[[ Records supplied open ]]

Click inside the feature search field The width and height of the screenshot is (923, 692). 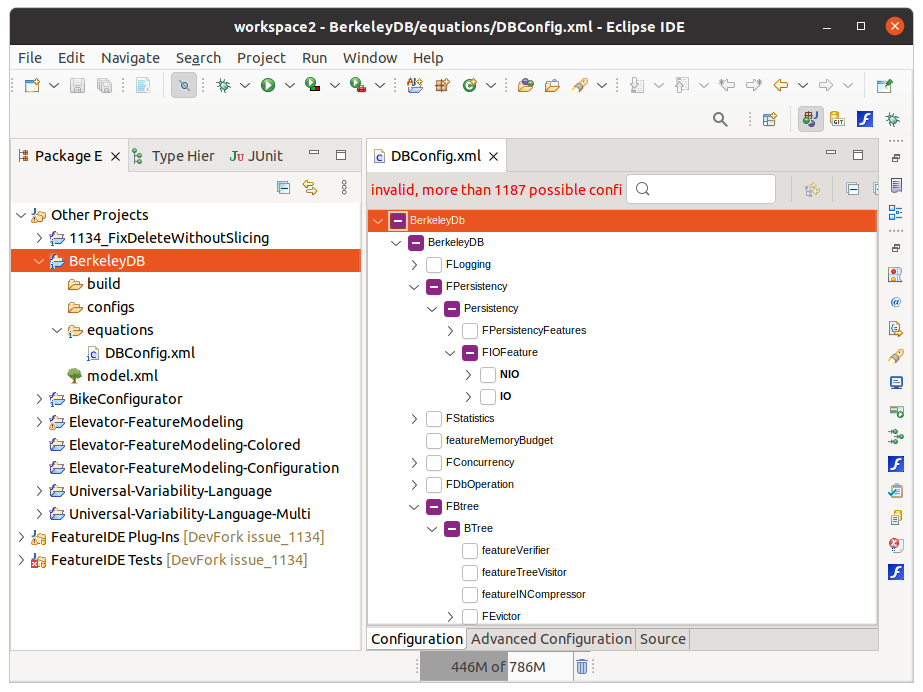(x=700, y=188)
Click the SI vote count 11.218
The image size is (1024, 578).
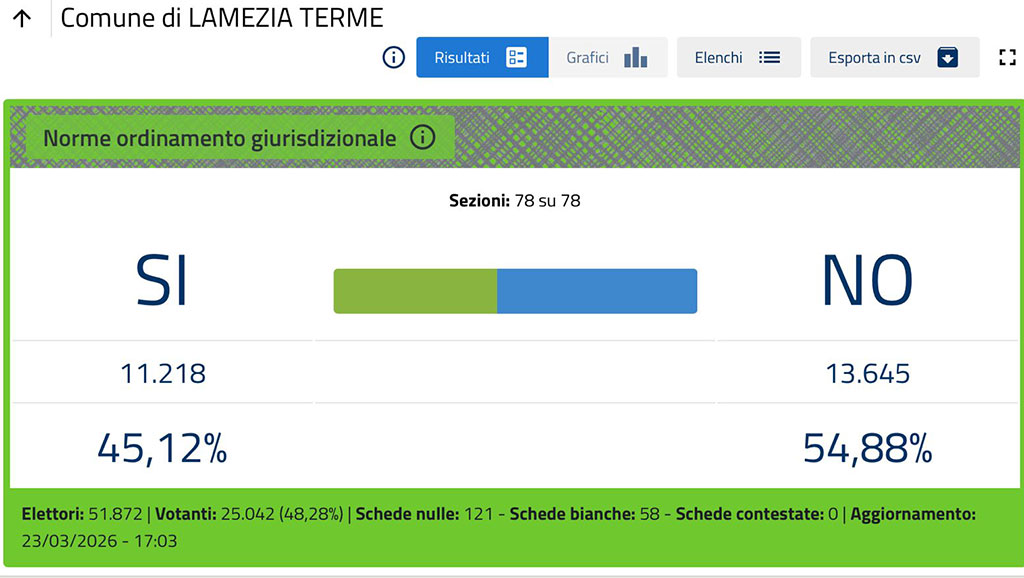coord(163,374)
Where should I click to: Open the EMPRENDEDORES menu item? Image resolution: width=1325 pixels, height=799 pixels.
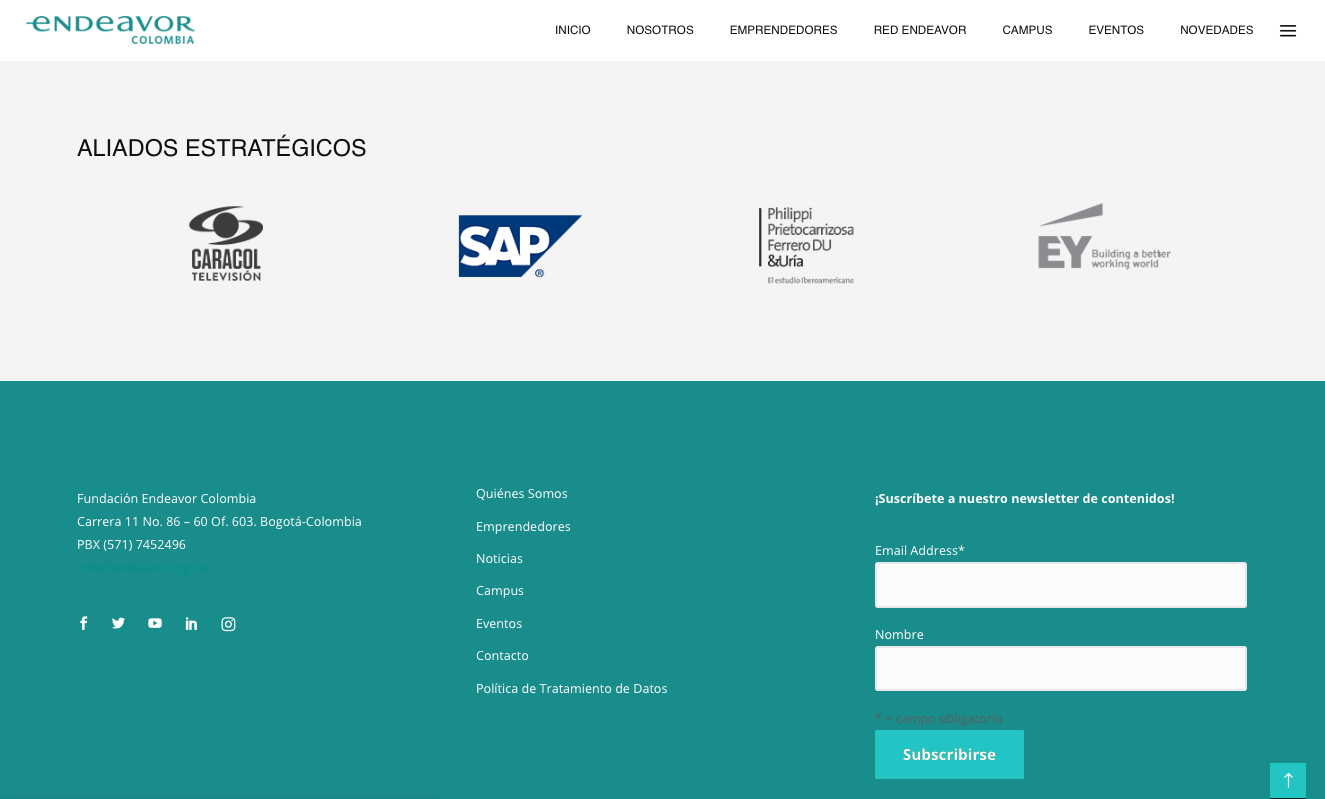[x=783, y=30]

[[ Records supplied closed ]]
[[ Records supplied open ]]

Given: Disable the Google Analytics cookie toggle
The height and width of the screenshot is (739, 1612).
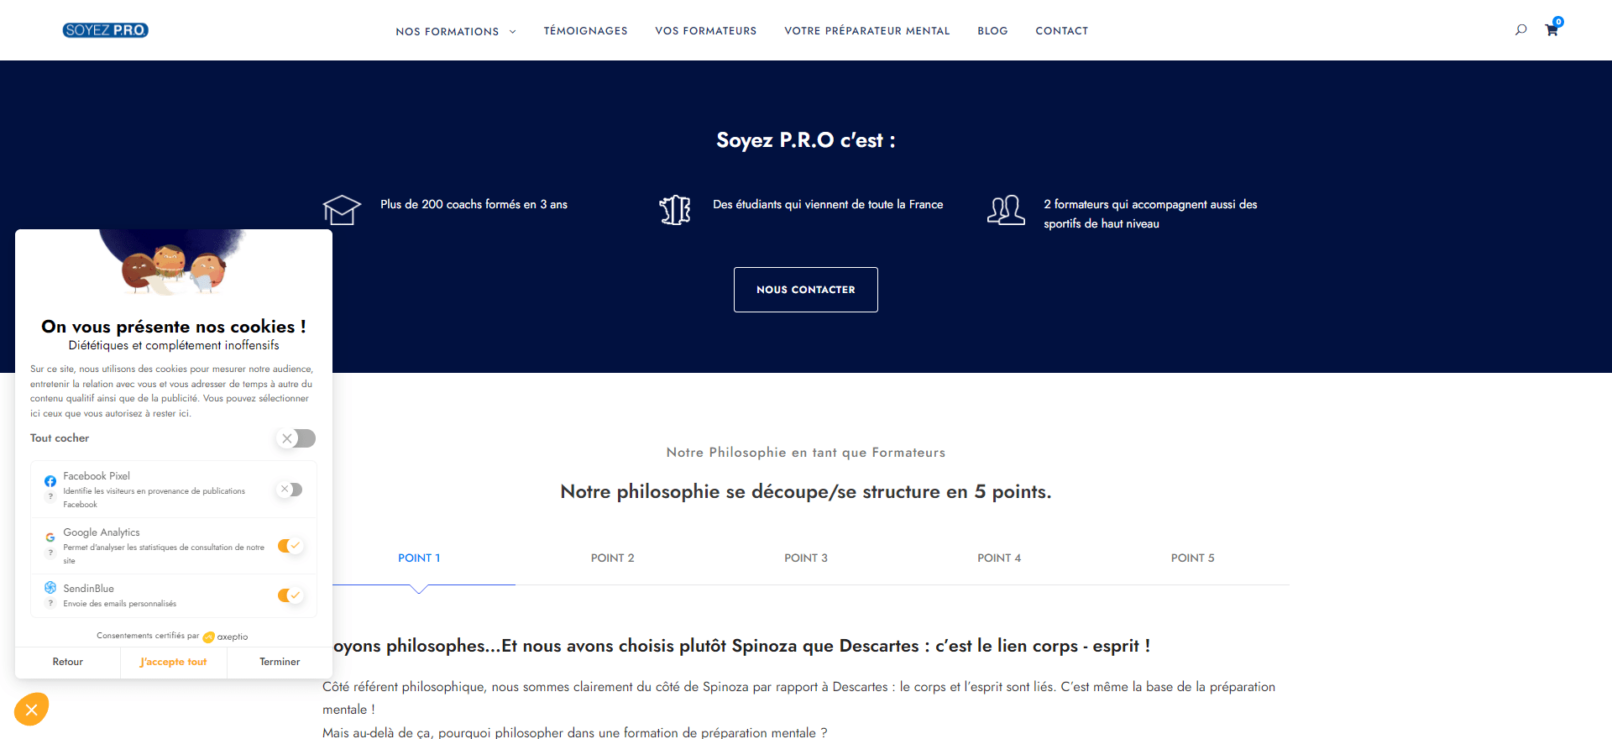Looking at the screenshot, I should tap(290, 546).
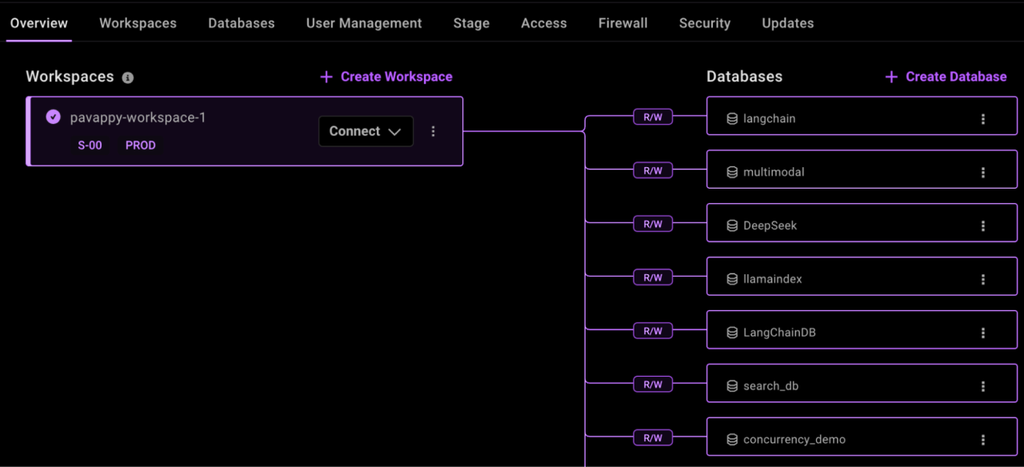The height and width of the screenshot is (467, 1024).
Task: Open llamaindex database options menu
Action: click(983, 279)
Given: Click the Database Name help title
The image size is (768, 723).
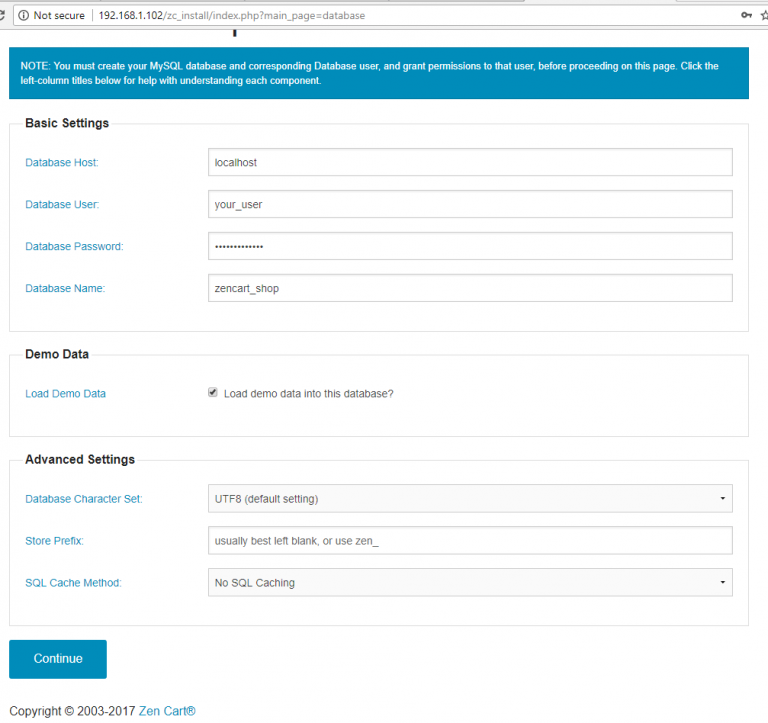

[[ Records supplied closed ]]

- **Task to carry out**:
Pull out all lines in the data above that include "Given".

- **Solution**:
Given: Disable the Google Analytics cookie toggle
Given: Click the Database Name help title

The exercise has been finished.